Question

Determine a, b, and c so that y=acosh(cx)+bsinh(cx)satisfies the conditions y′′−4y=0,y(0)=3,y′(0)=3. take c>0.

Answer 1

$y=a\cosh cx+b\sinh cx$
$y'=ac\sinh cx+bc\cosh cx$
$y''=ac^2\cosh cx+bc^2\sinh cx$

$y''-4y=0\iff ac^2\cosh cx+bc^2\sinh cx-4(a\cosh cx+b\sinh cx)=0$
$\implies (ac^2-4a)\cosh cx+(bc^2-4b)\sinh cx=0$

$y(0)=3$
$\implies a\cosh0+b\sinh0=a=3$

$y'(0)=3$
$\implies ac\sinh0+bc\cosh0=bc=3$

$(3c^2-12)\cosh cx+\left(3c-\dfrac{12}c\right)\sinh cx=0$
$(3c^2-12)\cosh cx+\dfrac1c(3c^2-12)\sinh cx=0$
$3(c^2-4)\left(\cosh cx+\dfrac1c\sinh cx\right)=0$

We immediately find that $c=\pm2$ are possible choices, which makes $b=\pm\dfrac32$, respectively.

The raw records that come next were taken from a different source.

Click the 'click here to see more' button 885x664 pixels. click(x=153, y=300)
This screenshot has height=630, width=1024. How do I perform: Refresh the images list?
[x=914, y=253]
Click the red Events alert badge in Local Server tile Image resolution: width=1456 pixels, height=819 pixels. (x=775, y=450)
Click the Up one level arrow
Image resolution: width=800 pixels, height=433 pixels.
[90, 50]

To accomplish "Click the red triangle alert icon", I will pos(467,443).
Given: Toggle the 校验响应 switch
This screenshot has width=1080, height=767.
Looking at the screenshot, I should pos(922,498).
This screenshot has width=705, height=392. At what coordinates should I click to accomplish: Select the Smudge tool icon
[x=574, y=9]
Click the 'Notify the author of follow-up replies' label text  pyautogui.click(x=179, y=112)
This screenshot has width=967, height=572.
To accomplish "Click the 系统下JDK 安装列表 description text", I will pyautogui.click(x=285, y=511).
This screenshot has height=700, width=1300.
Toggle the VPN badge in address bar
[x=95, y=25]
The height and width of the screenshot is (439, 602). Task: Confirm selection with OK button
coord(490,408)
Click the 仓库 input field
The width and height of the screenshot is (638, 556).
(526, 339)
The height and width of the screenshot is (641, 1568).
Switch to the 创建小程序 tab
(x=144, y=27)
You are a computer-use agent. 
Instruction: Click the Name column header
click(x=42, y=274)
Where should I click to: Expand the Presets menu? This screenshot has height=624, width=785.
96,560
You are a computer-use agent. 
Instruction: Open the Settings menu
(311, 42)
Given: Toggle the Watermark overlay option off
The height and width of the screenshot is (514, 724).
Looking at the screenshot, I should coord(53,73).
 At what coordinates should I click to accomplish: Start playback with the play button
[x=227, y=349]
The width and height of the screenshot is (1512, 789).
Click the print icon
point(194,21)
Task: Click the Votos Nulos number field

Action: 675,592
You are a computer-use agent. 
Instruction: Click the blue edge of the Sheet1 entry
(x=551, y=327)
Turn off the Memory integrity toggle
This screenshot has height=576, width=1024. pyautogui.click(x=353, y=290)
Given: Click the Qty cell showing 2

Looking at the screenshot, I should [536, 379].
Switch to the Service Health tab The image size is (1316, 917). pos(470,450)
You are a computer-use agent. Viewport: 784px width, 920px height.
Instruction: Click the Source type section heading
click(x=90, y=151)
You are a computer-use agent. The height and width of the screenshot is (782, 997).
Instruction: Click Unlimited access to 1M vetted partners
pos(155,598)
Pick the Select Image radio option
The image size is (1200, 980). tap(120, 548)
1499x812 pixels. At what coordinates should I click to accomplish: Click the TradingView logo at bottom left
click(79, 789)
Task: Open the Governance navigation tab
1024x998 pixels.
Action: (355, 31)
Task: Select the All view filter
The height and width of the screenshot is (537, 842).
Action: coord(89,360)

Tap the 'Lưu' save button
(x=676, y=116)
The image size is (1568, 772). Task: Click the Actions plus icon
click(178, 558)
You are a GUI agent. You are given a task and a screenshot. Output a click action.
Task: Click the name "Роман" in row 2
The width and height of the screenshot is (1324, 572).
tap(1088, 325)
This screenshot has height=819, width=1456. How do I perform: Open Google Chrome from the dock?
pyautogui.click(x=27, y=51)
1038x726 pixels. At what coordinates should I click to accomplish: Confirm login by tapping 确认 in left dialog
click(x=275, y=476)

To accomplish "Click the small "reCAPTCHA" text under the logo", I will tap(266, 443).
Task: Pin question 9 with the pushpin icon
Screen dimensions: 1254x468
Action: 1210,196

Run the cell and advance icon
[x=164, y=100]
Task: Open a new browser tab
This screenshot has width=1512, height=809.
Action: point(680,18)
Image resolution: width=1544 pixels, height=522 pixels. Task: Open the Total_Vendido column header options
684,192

If $c\neq\pm2$, we can eliminate the factor of $c^2-4$ to get

$\cosh cx+\dfrac1c\sinh cx=0\implies\tanh cx=-c$

Note that if $c=0$, we have equality, but this goes against our assumption that $c>0$. Note that $(\tanh x)'=\sech^2x>0$ for all $x$, which means $\tanh(cx)$ is a monotonically increasing function, and is bounded between -1 and 1. On the other hand, $-x$ is a monotonically decreasing function that is unbounded. From this you can gather that the two functions never intersect for $x>0$ (since $-x$ is always negative while $\tanh x$ is always positive), which means $c=0$ is the only solution to the equation above. However, this solution is actually extraneous, since the original equation contains a factor of $\dfrac1c$. So, in fact, the equation above has no solution for $c$.

That leaves us with $a=3$, $b=\dfrac32$, and $c=2$.